WORK INSTRUCTIONS ▸ Count the lines in the data below that contain the string "computer". Reply with the number alone.

**** DATA TO USE ****

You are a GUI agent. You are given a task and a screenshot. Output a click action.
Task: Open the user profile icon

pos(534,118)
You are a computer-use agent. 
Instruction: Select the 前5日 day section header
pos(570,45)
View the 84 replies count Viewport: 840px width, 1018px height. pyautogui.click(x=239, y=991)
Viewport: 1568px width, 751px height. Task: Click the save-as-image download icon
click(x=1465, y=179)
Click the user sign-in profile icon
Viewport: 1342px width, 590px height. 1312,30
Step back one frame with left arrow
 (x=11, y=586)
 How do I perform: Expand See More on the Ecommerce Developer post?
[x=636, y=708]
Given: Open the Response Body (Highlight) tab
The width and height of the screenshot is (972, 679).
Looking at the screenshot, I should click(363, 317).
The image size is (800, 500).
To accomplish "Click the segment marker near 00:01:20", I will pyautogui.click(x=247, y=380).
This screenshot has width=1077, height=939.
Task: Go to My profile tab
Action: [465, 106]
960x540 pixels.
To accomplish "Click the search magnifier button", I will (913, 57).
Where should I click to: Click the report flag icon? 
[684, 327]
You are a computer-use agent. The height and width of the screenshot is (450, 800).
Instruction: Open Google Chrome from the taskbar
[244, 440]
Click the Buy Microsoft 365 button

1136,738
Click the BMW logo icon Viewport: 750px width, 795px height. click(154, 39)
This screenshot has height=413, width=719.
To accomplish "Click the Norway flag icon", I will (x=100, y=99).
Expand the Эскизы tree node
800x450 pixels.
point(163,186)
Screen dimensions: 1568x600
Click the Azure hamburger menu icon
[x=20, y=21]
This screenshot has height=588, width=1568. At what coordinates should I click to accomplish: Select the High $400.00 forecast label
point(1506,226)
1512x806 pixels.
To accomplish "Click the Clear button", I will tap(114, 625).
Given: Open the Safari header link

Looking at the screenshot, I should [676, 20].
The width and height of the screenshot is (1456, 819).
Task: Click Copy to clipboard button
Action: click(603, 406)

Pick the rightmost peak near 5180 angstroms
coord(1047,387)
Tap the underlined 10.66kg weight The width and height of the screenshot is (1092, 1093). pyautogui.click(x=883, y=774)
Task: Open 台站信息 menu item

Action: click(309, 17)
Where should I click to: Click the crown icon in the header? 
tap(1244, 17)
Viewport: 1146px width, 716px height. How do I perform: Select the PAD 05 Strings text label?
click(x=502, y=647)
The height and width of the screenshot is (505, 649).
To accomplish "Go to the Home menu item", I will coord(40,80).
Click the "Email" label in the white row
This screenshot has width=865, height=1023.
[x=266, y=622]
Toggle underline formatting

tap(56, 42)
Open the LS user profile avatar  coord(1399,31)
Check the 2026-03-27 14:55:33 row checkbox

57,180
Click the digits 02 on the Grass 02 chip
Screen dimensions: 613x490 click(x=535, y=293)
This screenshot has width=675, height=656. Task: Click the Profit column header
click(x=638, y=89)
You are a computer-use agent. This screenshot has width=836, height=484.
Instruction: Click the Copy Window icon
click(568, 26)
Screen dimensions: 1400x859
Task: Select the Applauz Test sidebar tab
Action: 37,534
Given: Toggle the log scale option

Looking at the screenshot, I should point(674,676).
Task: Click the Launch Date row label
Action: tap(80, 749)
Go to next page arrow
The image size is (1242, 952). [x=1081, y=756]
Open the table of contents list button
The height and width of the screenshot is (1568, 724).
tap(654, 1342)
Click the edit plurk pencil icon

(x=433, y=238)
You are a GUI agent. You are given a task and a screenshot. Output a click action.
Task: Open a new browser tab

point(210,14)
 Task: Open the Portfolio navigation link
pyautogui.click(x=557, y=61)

****

EXERCISE SOLUTION ▸ 3